Donald Trump: Twin Towers 'were not great buildings' until 'their demise' on 9/11
Donald Trump (AFP Photo/Rhona Wise )

A week after the terror attacks on Sep. 11, 2001, real estate mogul and reality TV star Donald Trump -- after boasting that with the World Trade Center gone, his building was now the "tallest in Lower Manhattan" -- said that the Twin Towers were "not great buildings" until they fell down.

Crooks and Liars pointed to a Sep. 18, 2001 New York Post story about Trump's conversation with a Page Six reporter one week after the attacks.

“Once they get it cleared -- and that is going to be a very long process -- we will all have a better idea of what can be done on the site,” Trump said. “The current mindset is to put up new towers, and I agree with that.”

He went on to say that the Twin Towers only became "great" when they were destroyed.

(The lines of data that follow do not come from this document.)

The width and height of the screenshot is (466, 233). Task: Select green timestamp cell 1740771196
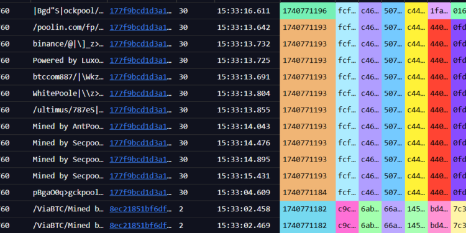click(308, 11)
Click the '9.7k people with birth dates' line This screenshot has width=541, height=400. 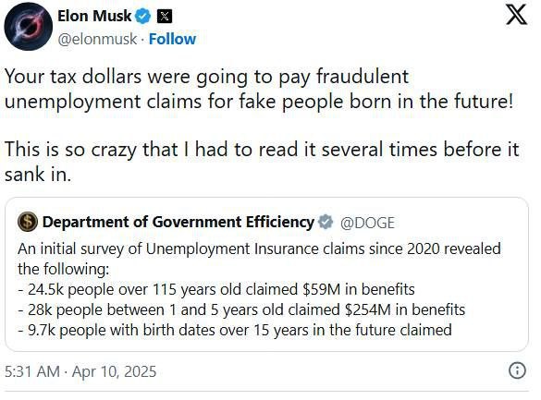click(x=235, y=330)
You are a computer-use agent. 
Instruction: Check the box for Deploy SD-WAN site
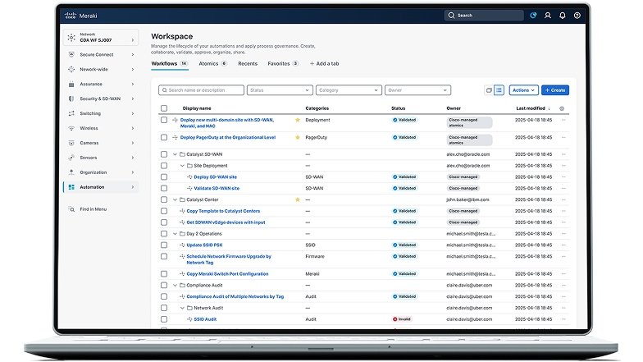164,176
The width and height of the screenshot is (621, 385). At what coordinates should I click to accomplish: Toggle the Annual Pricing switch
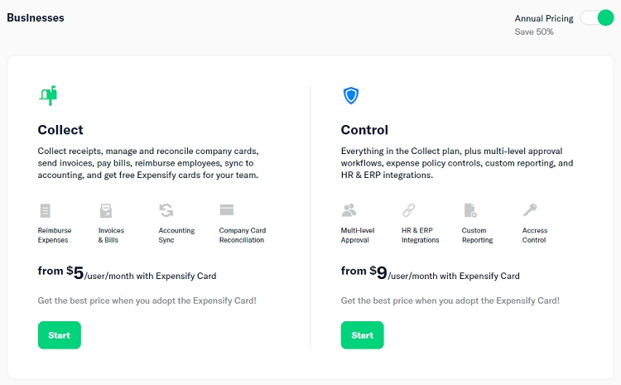pos(597,18)
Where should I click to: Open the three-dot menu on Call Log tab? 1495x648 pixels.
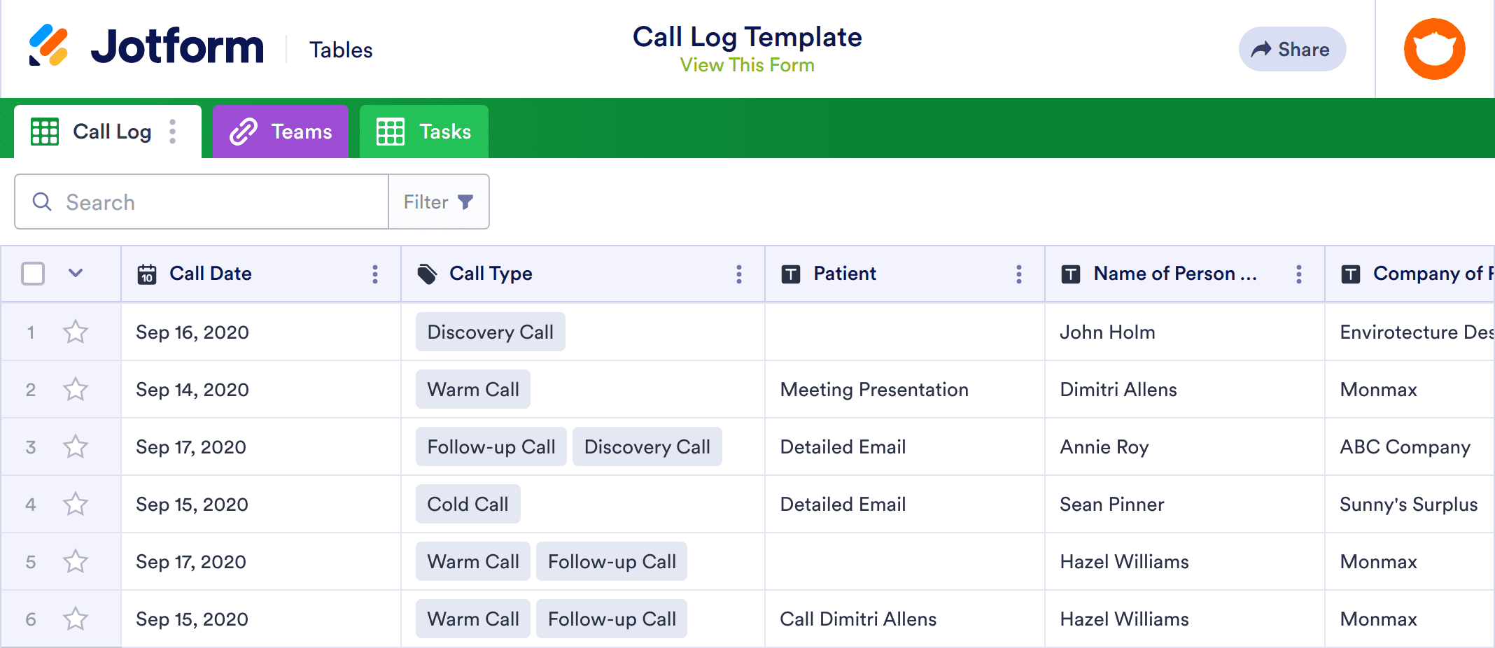tap(172, 131)
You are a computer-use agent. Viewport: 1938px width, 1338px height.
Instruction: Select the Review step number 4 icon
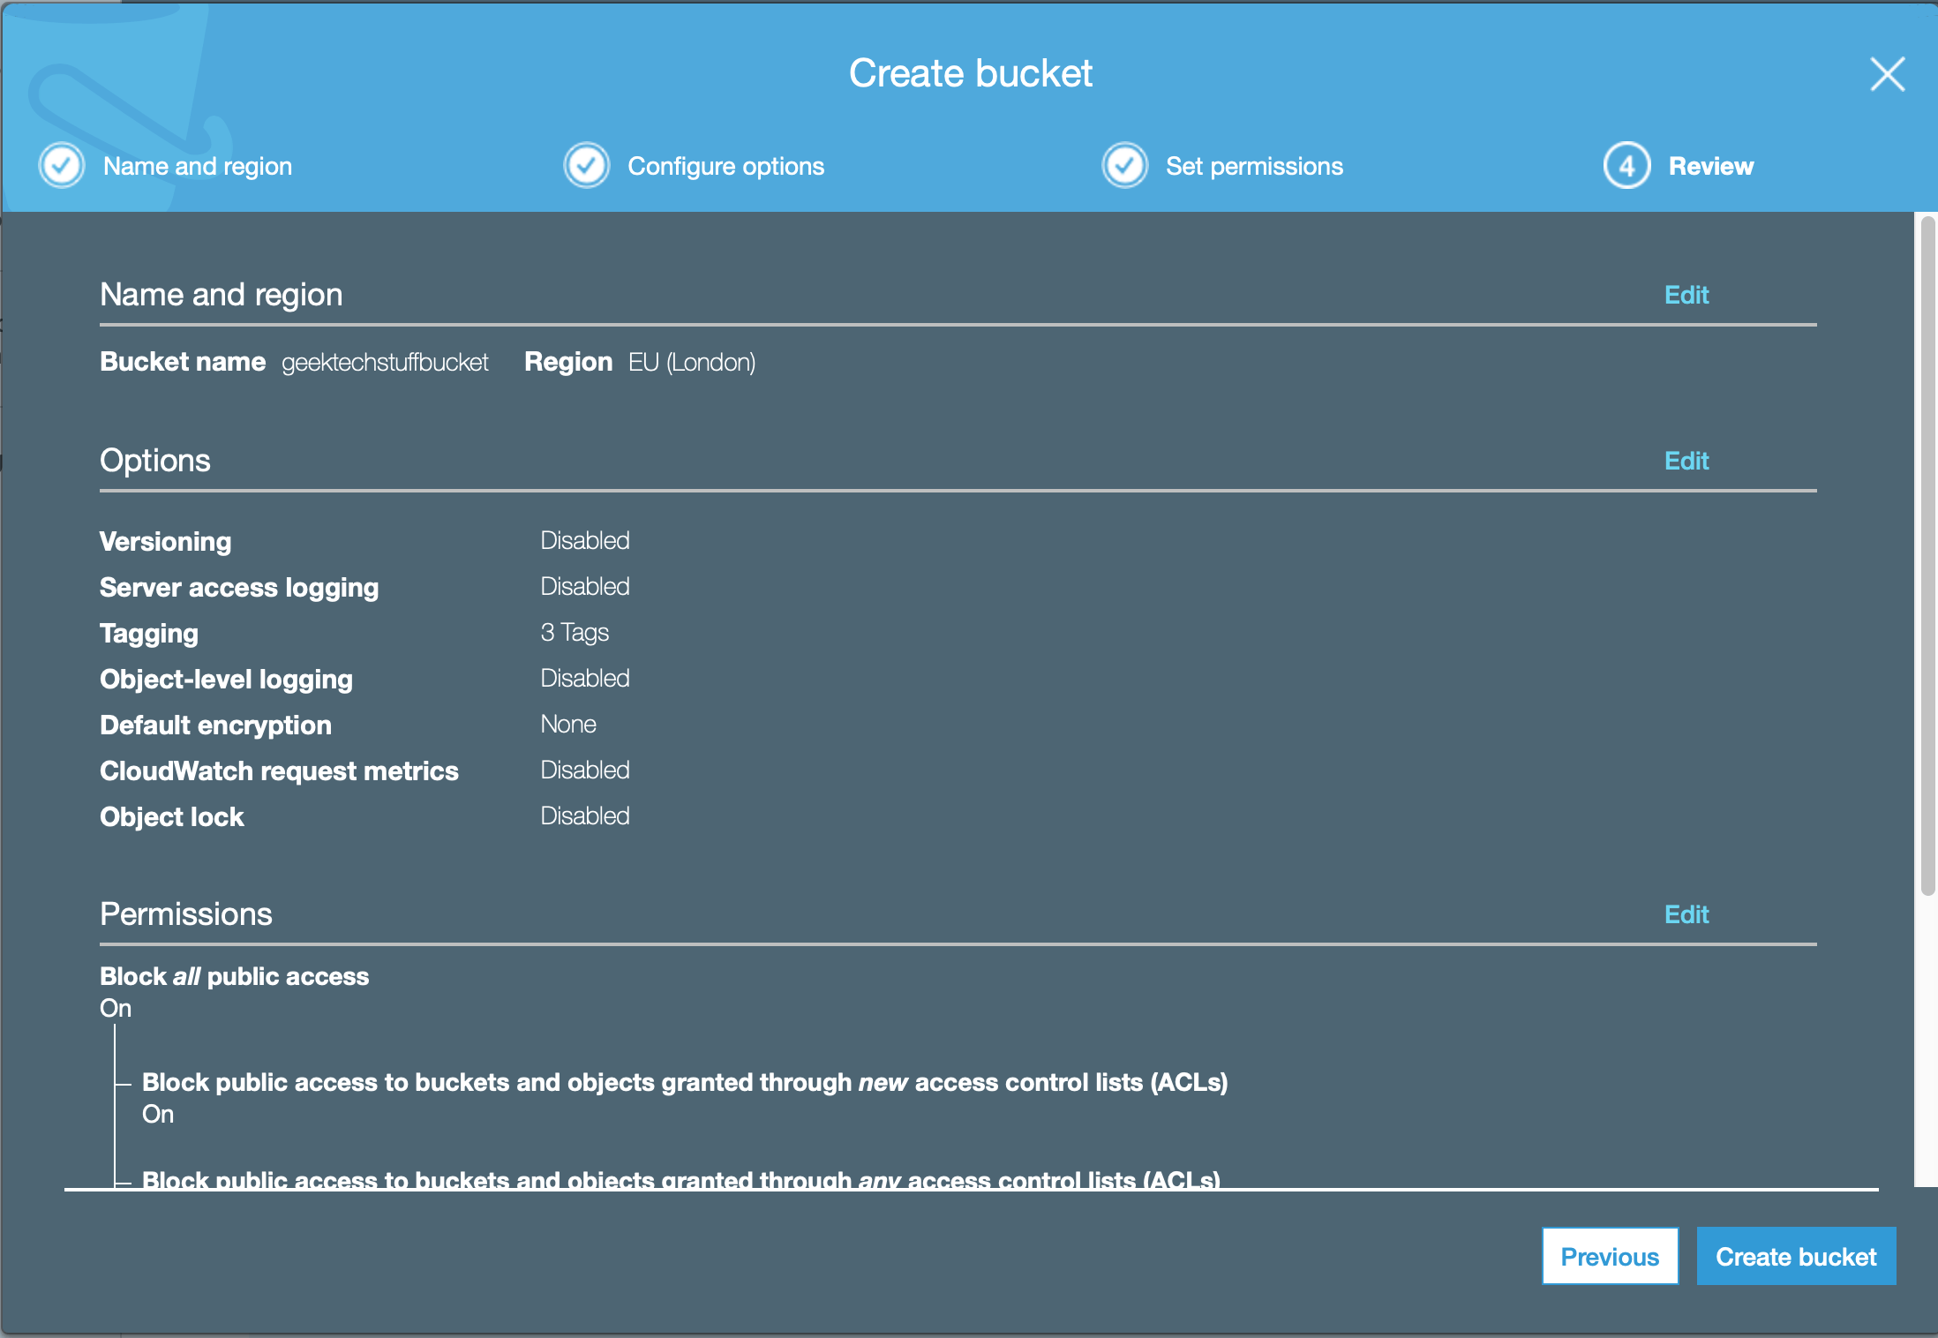click(1626, 165)
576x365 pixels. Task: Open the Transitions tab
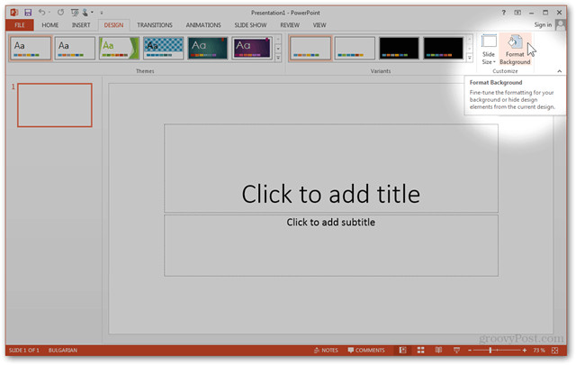click(x=154, y=25)
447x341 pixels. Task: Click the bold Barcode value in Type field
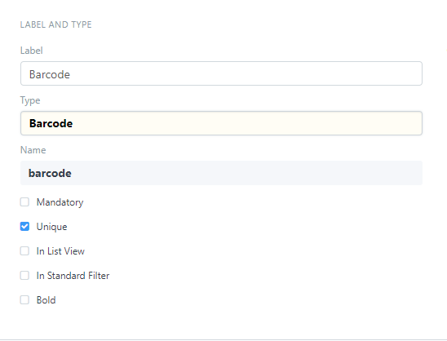click(51, 123)
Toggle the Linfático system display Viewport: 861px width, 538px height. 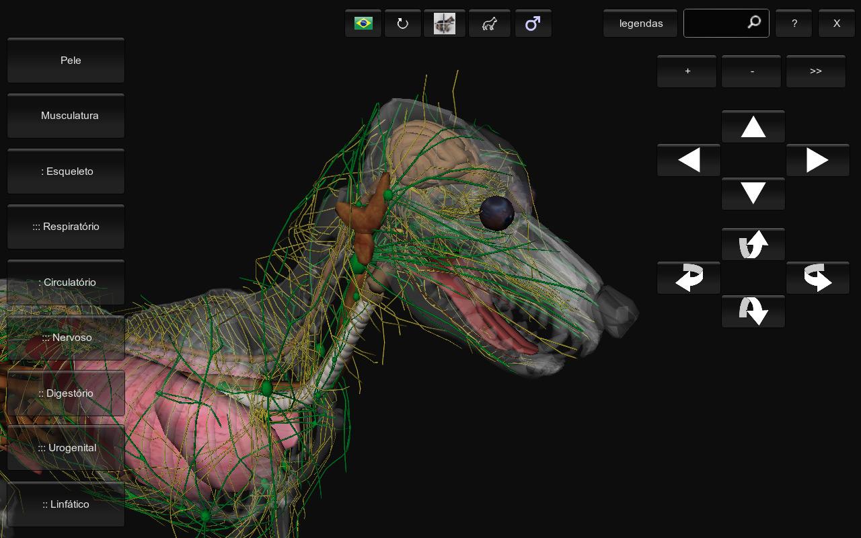coord(65,504)
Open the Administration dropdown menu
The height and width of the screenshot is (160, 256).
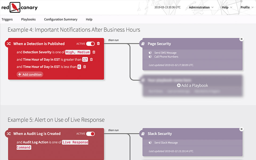201,7
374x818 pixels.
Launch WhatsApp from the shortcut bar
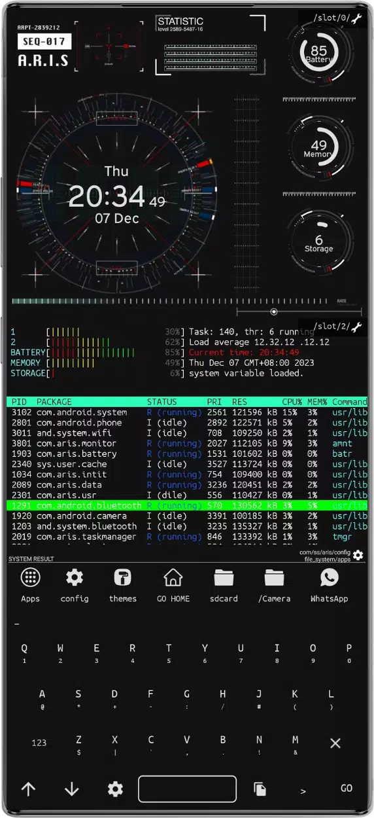[x=330, y=577]
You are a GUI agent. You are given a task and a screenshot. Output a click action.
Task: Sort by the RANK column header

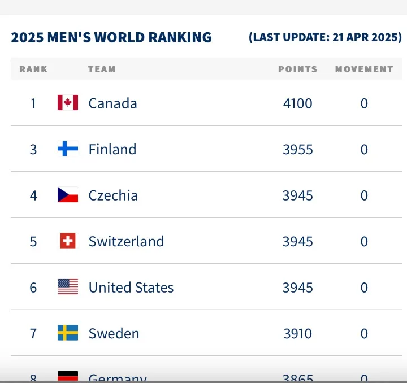pos(33,69)
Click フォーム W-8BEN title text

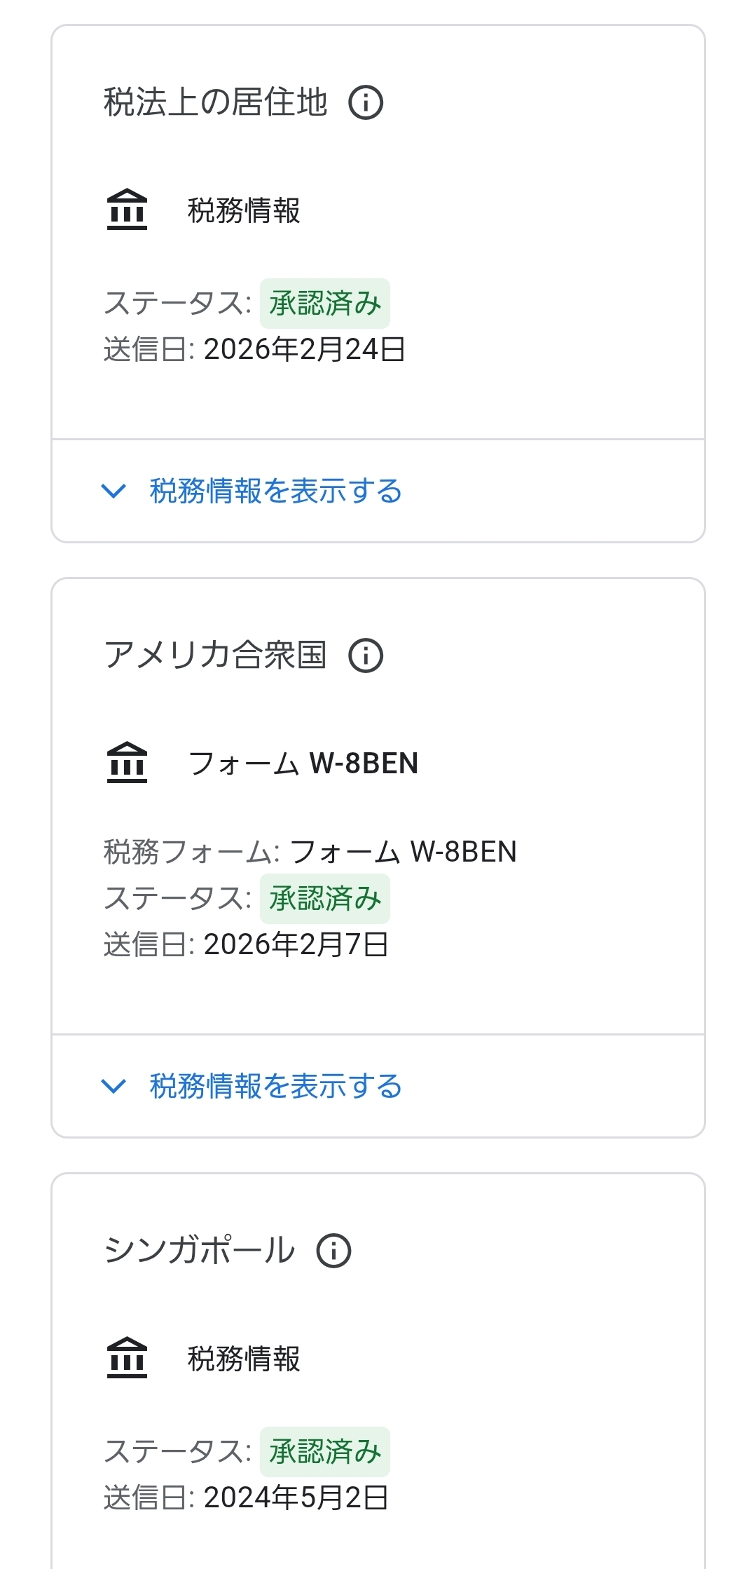coord(303,763)
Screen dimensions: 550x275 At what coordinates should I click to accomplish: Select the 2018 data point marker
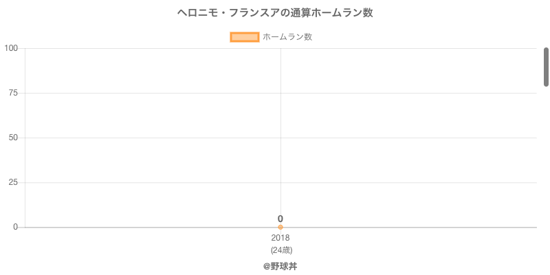coord(281,228)
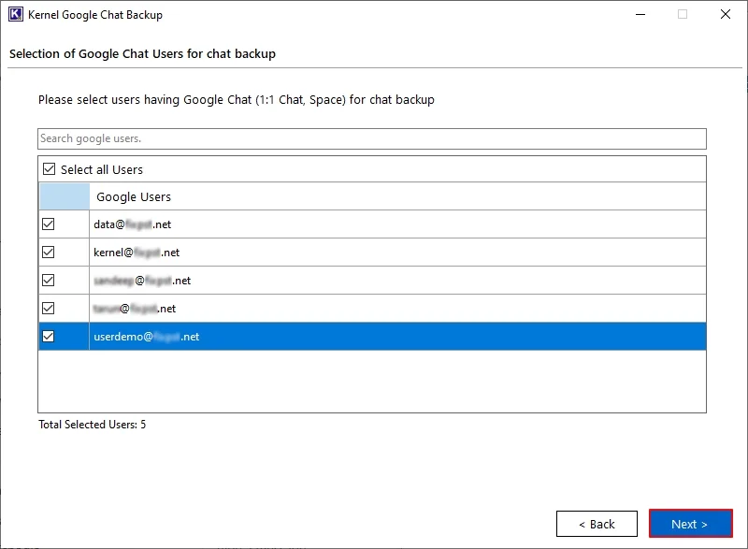The width and height of the screenshot is (748, 549).
Task: Click the Back button
Action: [597, 524]
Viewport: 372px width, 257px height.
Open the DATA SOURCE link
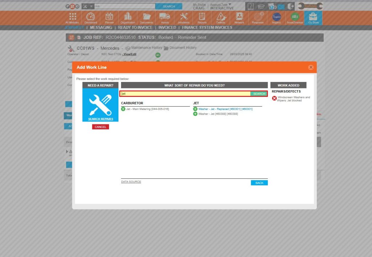click(x=131, y=182)
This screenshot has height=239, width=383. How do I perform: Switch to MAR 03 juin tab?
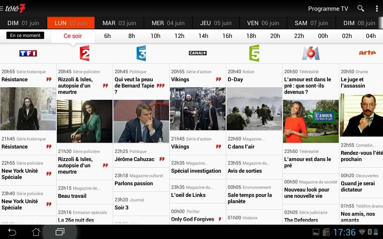[x=119, y=23]
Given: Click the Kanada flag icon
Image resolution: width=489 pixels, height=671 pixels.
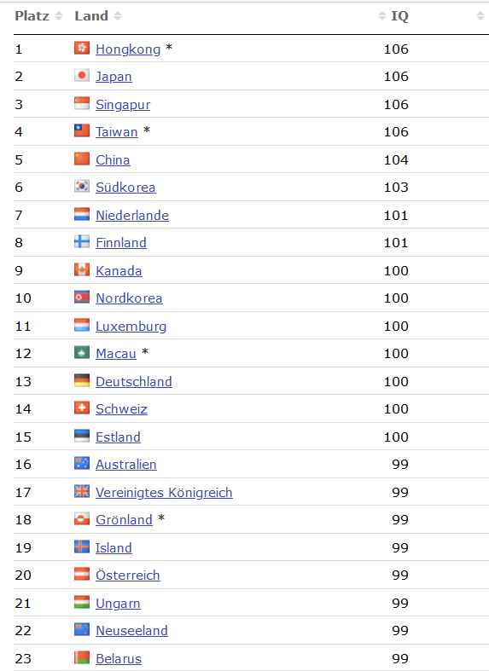Looking at the screenshot, I should pyautogui.click(x=82, y=269).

“To be blunt, they were not ‘great’ buildings,” said Trump. “They only became great upon their demise last Tuesday.”

“What goes up there should be a form of memorial to the dead. The buildings need to be a soul-soaring statement of our faith in the future,” he said. "This is a city largely based on great skyscrapers, and they will always be the essence of New York. That won’t change, just as the character of the people who live here will not be altered by this tragedy.”

Politico reported this weekend that on the day of the attacks, Trump's first thought was to boast to interviewer Alan Marcus that with the Twin Towers out of the way, his property at 40 Wall Street was now the tallest building in Lower Manhattan.

The 40 Wall Street building, Trump said, "actually was the second-tallest building in downtown Manhattan, and it was actually, before the World Trade Center, was the tallest-and then, when they built the World Trade Center, it became known as the second-tallest. And now it's the tallest."